Arizona’s anti-tobacco campaign gives Mercury a healthy boost

The WNBA Phoenix Mercury is getting a significant in-state media boost thanks to an Arizona Department of Health Services campaign that uses the Mercury to promote its anti-tobacco message.

The ad campaign, tagged "Inhale Life — It's a Girl Thing," launched last Monday and is part of a three-year sponsorship the department signed with the Mercury earlier this year.

The campaign targets girls ages 7 to 18 and uses Mercury players Lisa Harrison, Adrian Williams and Tamicha Jackson as role models. The campaign includes television spots, radio spots, billboards and print ads that will run throughout Arizona.

The ads promote tobacco-free living and tell parents that a Mercury game is "a great place to connect with your daughter and teach her about determination, healthy choices and to inhale life."

Adrian Williams is among the Mercury players telling Arizona girls to "Inhale Life."
"It's a fabulous campaign for the Mercury," said Rick Welts, president of the Phoenix Suns and Mercury. "The biggest piece is awareness and the advertising that, frankly, our team could never afford to do without ADHS."

In the first year, the department will spend $175,000 on sponsor inventory such as signs, promotional activity, community relations programs that include the team's players and coaches, and 30-second spots during the team's television and radio broadcasts, said Rose Conner, assistant director for public health services at the department.

The department will spend an additional sum of as much as $300,000 this year on television, radio and print media outside of team broadcasts, she said. The campaign is scheduled to appear on 42 billboards across the state, air on seven radio stations and appear extensively on television during top morning news shows, afternoon talk shows such as "Dr. Phil" and "Oprah," in prime time and on programming that skews to younger audiences. The time buys for the department are done by Mercury officials.

The department and the Mercury have not specified plans beyond this year.
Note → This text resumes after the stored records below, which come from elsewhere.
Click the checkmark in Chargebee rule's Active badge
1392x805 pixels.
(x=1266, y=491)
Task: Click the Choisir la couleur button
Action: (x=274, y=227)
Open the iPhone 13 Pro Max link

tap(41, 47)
Funding for the Mercury sponsorship and its other anti-tobacco campaigns comes largely from Arizona's tobacco tax, Conner said.

PWBA FUTURE IN THE AIR: This past weekend's Professional Women's Bowling Association tournament in Dallas may have been the league's last. As of press time, the PWBA had yet to secure necessary investors or a new owner that would enable the league to operate beyond Sunday's event, the last of the spring/summer tour.
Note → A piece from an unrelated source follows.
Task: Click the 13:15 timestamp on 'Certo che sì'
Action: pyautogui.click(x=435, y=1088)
The league was scheduled to take a break and restart play the second week in September but will be unable to without funding.

League President John Falzone said he planned to meet with league officials so they could have some kind of statement about the status of the tour Sunday.
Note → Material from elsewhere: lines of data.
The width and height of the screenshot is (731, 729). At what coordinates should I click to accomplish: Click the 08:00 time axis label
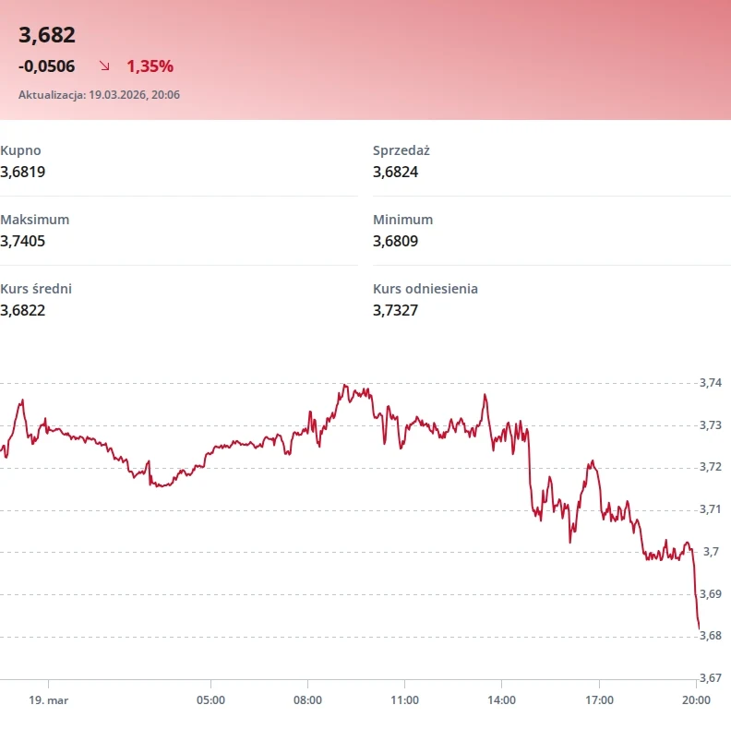pyautogui.click(x=307, y=700)
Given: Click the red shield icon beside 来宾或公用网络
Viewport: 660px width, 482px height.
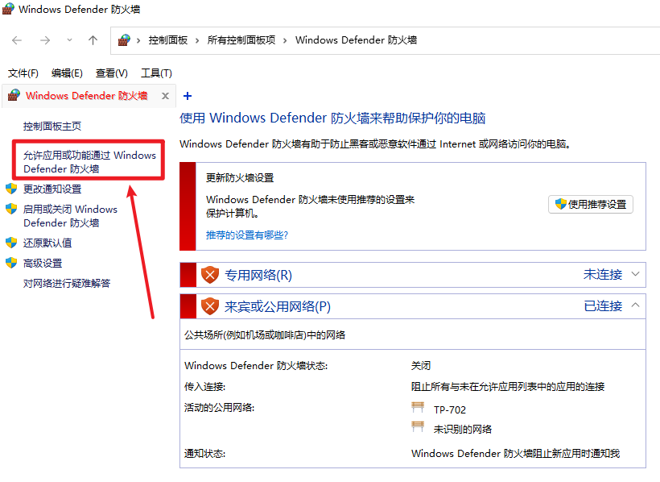Looking at the screenshot, I should pos(210,306).
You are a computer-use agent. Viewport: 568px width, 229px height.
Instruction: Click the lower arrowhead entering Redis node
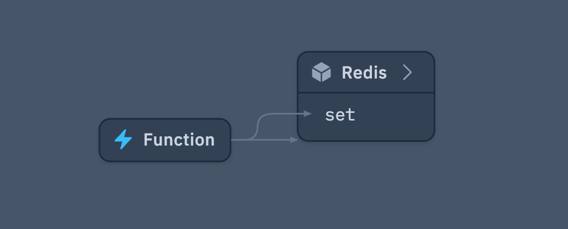click(294, 140)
"I don't know what that statement is yet, but I know we need to say something," Falzone said last Tuesday.

League owner John Sommer, who's poured more than $4 million into the league since it was founded in 1981, decided early last month that he would not be able to continue funding the tour without new investors or a new owner.

To make it through its five scheduled fall events, the league needs about $500,000, Falzone said.

WNBA ALL-STAR ACTIVITY: WNBA officials expected more sponsor activation than ever during the league's All-Star Game and related festivities in New York this past weekend.

All but four of the league's 16 sponsors planned to participate through in-arena contests and promotions and at the 35th Street Jam, an interactive fan fest and concert, said Mary Reiling Spencer, vice president of marketing partnerships for the WNBA.

New activation this year included the family-targeted "Swiffer Obstacle Course," sponsored by Procter & Gamble's Swiffer sweeper brand, which was to be held during time-outs; Verizon's sponsorship of wireless voting for the game's MVP; and Adidas' Free Throw Key, where fans entered into a shooting contest in which they had to spell Adidas from various spots. Procter & Gamble also sponsored the main concert stage at the 35th Street Jam.